**EXTRAIT**.
□ □ □ □

Faire revenir la Russie et la Chine
sur leur position de soutien à la Syrie
est l’objectif majeur que le camp
américain cherchait à réaliser depuis le
double véto qui a bloqué au Conseil de
sécurité un projet de résolution visant
à condamner le régime syrien.
Diverses sortes de pressions ont été
exercées et même des pays comme l’Arabie
saoudite et le Qatar qui ont cru à un
moment pouvoir faire plier ces deux pays
en jouant la carte des dangers
qu’encourront les intérêts russes et
chinois dans la région arabe.
Se heurtant à la réalité traduite par
l’attitude inébranlable de la Russie,
les ennemis de la Syrie ont eu recours à
leur arme dont l’usage est devenu
coutumier ces dernières années : Le
mensonge.
Plusieurs allégations émanant de
responsables occidentaux après la
conférence de Vienne ont laissé entendre
que les Russes étaient favorables à une
solution comprenant le départ du
président syrien, ce qui a été
promptement nié par des hauts
responsables russes.
A leur tour, des opposants Syriens
qui ont rencontré des responsables
russes à Moscou ont affirmé, il y a
seulement quelques heures, que la Russie
leur a fait savoir qu’elle ne tient pas
au régime syrien, ce qui de toute
évidence sera nié ou tout simplement
ignoré par les Russes.

□ □ □ □

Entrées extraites

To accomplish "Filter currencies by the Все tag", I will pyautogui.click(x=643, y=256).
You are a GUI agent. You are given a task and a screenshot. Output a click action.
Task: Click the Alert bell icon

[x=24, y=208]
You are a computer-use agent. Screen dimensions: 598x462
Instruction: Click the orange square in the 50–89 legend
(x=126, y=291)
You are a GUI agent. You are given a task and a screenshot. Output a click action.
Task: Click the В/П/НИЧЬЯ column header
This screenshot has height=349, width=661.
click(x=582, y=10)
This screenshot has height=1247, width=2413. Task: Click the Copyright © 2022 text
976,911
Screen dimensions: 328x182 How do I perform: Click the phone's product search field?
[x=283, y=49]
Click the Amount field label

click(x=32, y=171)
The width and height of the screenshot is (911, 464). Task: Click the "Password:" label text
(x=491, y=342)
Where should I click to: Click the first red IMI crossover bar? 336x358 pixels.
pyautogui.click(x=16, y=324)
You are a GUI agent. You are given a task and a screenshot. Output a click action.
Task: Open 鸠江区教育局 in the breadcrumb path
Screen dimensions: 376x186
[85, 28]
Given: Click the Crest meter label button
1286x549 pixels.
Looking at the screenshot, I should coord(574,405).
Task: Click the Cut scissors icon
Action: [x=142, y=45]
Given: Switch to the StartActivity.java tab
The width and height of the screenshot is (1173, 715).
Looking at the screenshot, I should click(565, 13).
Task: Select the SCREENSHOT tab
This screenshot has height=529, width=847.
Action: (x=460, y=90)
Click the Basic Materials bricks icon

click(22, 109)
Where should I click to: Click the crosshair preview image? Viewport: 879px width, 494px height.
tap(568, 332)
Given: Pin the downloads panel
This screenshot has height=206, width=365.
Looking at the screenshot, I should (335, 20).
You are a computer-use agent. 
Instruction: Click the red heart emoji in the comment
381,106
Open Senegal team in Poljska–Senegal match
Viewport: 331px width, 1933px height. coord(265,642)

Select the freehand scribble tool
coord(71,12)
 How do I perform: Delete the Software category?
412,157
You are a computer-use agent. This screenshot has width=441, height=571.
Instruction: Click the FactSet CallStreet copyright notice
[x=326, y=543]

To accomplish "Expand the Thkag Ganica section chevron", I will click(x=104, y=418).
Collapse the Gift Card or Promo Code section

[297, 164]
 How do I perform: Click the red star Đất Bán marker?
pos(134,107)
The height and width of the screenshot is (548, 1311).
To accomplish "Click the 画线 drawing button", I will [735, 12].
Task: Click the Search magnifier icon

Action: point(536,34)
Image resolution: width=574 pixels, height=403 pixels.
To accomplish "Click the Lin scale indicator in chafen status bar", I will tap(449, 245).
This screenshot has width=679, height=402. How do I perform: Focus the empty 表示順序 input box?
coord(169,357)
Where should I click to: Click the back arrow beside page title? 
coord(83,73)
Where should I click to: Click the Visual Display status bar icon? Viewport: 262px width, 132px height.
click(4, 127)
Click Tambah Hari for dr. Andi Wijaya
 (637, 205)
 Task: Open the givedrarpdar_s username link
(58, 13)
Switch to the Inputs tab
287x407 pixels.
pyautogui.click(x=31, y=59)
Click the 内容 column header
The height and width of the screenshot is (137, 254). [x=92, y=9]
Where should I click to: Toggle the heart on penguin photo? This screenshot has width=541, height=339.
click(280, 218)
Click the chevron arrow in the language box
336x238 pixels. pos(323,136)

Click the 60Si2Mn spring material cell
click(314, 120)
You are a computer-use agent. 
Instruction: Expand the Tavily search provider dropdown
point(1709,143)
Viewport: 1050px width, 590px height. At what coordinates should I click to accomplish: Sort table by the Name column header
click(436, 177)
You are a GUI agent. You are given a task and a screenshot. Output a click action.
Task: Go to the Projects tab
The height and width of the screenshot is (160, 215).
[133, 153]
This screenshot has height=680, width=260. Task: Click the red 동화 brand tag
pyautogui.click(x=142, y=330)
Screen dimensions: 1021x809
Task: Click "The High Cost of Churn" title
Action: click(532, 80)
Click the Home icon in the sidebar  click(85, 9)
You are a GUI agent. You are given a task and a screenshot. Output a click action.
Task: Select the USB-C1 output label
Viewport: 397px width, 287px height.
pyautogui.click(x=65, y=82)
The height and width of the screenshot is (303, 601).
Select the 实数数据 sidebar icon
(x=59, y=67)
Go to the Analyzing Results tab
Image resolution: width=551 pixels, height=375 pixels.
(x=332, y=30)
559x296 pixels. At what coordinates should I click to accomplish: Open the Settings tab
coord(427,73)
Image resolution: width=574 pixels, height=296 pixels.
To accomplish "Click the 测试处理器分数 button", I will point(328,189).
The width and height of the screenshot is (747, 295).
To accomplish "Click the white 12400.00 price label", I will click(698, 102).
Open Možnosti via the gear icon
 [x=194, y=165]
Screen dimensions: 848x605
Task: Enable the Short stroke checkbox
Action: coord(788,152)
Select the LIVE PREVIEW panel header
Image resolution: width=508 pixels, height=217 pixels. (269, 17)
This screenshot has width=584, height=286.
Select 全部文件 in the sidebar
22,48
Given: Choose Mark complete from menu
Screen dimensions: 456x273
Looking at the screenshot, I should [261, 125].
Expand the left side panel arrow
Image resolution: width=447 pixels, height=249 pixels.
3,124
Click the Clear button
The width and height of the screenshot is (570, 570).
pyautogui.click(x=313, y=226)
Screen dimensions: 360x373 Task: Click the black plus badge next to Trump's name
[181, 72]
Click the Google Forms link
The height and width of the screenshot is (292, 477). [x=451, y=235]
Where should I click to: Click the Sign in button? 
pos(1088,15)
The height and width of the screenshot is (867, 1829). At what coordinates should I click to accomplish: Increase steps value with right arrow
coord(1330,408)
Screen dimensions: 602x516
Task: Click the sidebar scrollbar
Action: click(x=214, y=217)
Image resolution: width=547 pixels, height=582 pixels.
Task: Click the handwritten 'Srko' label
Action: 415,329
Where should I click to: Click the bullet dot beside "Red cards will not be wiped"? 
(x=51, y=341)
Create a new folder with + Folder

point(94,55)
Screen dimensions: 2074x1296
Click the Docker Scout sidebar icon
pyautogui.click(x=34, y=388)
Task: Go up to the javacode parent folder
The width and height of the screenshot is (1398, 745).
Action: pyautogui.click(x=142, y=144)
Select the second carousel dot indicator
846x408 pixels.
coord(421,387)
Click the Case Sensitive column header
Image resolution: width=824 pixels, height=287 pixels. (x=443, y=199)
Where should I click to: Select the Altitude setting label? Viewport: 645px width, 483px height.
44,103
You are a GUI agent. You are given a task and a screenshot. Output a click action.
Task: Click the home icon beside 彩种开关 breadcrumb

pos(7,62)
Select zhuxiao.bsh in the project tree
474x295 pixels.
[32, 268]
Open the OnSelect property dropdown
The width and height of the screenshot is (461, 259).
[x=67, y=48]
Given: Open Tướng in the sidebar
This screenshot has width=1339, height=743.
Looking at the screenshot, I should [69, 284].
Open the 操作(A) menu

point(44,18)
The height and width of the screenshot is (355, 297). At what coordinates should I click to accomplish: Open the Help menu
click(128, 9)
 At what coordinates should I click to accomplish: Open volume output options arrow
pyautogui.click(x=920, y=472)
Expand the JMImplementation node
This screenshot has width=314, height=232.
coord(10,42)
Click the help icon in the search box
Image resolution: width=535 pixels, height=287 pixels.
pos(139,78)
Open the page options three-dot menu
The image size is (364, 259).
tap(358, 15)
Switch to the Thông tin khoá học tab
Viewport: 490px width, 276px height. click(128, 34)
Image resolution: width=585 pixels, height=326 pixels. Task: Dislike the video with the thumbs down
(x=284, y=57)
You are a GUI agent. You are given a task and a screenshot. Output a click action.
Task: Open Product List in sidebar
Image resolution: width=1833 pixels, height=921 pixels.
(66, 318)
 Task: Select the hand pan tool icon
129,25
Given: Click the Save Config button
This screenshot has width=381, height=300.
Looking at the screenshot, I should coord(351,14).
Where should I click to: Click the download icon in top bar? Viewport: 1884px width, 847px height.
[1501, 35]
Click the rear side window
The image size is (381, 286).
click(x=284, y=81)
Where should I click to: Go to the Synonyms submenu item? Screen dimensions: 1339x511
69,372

□ □ □ □

**CONSIGNES**.
1. Recopiez sans modification les lignes des entrées allant de celle qui contient « Screen dimensions: 360x373 » à celle qui contient « Image resolution: width=824 », ces deux lignes comprises.
2. Reprenez la rédaction du texte sur la Russie et la Syrie à la suite de sa dernière phrase.

**RÉSULTATS ATTENDUS**.
1.
Screen dimensions: 360x373 Task: Click the black plus badge next to Trump's name
[181, 72]
Click the Google Forms link
The height and width of the screenshot is (292, 477). [x=451, y=235]
Where should I click to: Click the Sign in button? 
pos(1088,15)
The height and width of the screenshot is (867, 1829). At what coordinates should I click to accomplish: Increase steps value with right arrow
coord(1330,408)
Screen dimensions: 602x516
Task: Click the sidebar scrollbar
Action: click(x=214, y=217)
Image resolution: width=547 pixels, height=582 pixels.
Task: Click the handwritten 'Srko' label
Action: 415,329
Where should I click to: Click the bullet dot beside "Red cards will not be wiped"? 
(x=51, y=341)
Create a new folder with + Folder

point(94,55)
Screen dimensions: 2074x1296
Click the Docker Scout sidebar icon
pyautogui.click(x=34, y=388)
Task: Go up to the javacode parent folder
The width and height of the screenshot is (1398, 745).
Action: pyautogui.click(x=142, y=144)
Select the second carousel dot indicator
846x408 pixels.
coord(421,387)
Click the Case Sensitive column header
Image resolution: width=824 pixels, height=287 pixels. (x=443, y=199)

2.
De toute évidence car, pour ces derniers
comme pour les Chinois, et c’est déjà
chose bien connue, la position russe et
chinoise n’est pas déterminée par le
désir de protéger la Syrie ou le régime
syrien en tant que tels, mais plutôt par
leur ferme volonté de soutenir la Syrie
qui d’ores et déjà représente l’une des
principales frontières de confrontation
entre l'Otan et l’Organisation de
coopération de Shanghaï.
Cette organisation économique,
politique et militaire qui réunit - à
côté des deux superpuissances russe et
chinoise- plusieurs pays d’Asie centrale
et qui tend à intégrer
des pays pesants sur la scène régionale
et internationale, comme l’Inde et
l’Iran, paraît déterminée à mettre fin,
dans la perspective d’un monde
multipolaire, à l’unipolarité
monopolisée par les Etats-Unis depuis
l’effondrement de l’Union soviétique.
Dès son arrivée au pouvoir une
dizaine d’années après la chute du bloc
socialiste, Vladimir Poutine, considéré
par les Occidentaux comme un véritable «
renard rouge » et connu pour avoir
assumé pour une longue période de hautes
responsabilités au sein du KGB
soviétique, a multiplié les gestes de
mécontentement vis-à-vis du suivisme de
son prédécesseur, Boris Eltsine, et de
l’humiliation avec laquelle la Russie
est traitée par Washington et ses alliés
occidentaux.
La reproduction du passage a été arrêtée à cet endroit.